_REQUIRED ACTION:_ The lines of the records that include "Software" should all be copied.

_RECORDS SHOWN:_
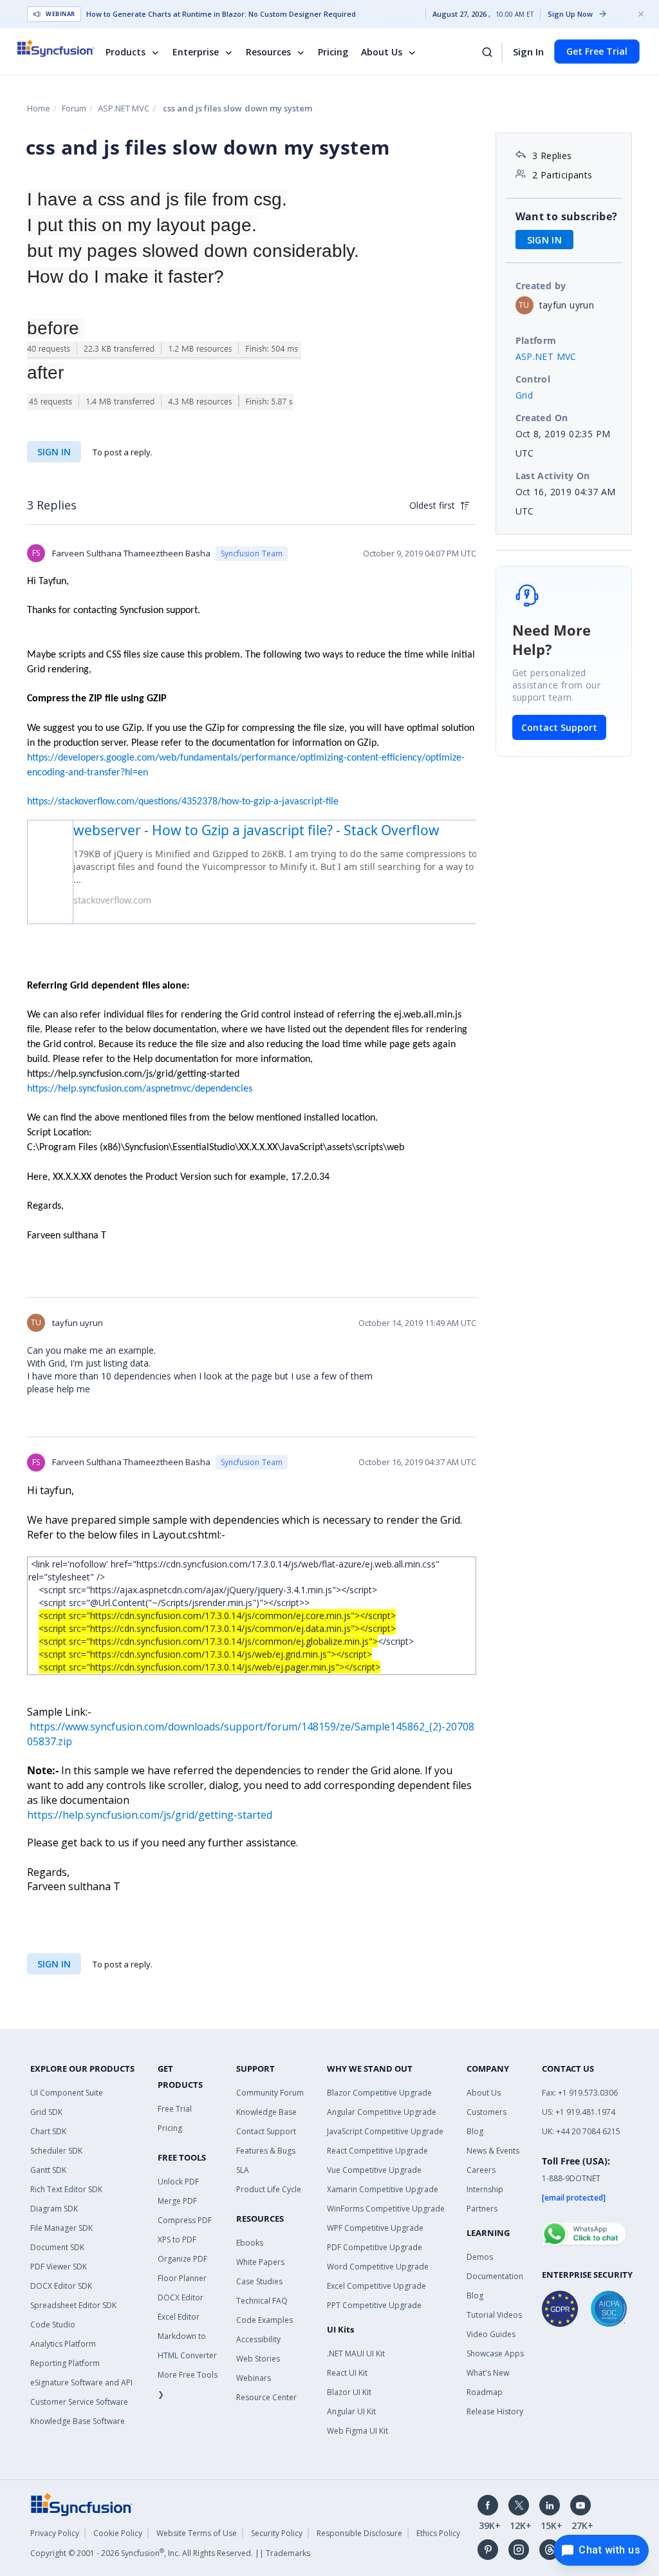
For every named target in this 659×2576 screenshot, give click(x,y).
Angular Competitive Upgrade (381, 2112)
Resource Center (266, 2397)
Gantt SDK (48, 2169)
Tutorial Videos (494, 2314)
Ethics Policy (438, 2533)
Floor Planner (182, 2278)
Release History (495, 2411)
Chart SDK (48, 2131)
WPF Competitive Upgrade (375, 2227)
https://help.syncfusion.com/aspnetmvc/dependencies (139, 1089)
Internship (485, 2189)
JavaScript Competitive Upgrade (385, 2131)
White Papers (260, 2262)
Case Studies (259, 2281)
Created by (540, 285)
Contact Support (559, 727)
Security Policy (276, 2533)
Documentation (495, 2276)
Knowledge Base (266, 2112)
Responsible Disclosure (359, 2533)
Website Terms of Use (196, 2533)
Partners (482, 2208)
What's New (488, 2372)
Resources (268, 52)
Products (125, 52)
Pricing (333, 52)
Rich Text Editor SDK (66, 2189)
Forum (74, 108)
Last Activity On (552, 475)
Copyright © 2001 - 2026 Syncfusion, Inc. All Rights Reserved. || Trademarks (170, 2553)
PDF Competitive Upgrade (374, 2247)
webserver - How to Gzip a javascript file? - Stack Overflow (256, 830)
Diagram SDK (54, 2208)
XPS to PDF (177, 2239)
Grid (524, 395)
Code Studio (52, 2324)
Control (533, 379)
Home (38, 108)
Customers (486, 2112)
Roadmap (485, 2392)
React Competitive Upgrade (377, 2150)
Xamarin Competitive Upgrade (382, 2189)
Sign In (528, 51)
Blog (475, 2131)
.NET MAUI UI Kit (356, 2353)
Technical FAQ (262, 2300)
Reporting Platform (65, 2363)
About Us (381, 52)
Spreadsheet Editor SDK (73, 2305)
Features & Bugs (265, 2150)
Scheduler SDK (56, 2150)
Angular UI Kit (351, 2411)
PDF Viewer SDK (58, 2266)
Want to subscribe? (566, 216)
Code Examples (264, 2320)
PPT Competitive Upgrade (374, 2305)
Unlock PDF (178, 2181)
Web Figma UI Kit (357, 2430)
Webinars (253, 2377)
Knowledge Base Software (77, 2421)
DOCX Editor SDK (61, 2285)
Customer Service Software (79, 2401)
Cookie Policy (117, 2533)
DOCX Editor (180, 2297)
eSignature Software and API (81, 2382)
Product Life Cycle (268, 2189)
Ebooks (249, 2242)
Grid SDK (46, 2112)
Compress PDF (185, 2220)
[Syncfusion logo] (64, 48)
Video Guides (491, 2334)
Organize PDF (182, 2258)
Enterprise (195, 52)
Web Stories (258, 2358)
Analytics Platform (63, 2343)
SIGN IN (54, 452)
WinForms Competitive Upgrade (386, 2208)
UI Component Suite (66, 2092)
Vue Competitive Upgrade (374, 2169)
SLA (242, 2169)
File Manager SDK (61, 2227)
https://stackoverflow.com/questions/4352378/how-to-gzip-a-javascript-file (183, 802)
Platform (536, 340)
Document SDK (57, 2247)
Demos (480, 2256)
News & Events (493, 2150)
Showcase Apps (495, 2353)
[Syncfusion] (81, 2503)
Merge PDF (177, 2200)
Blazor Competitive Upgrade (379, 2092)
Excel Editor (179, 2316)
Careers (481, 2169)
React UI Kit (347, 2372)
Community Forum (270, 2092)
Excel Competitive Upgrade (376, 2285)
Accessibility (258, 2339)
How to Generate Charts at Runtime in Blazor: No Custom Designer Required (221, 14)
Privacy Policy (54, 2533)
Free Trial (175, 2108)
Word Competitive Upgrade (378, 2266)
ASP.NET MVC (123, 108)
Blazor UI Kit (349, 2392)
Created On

_OUTPUT FOR THIS EXERCISE:_
Knowledge Base Software (77, 2421)
Customer Service Software (79, 2401)
eSignature Software and API (81, 2382)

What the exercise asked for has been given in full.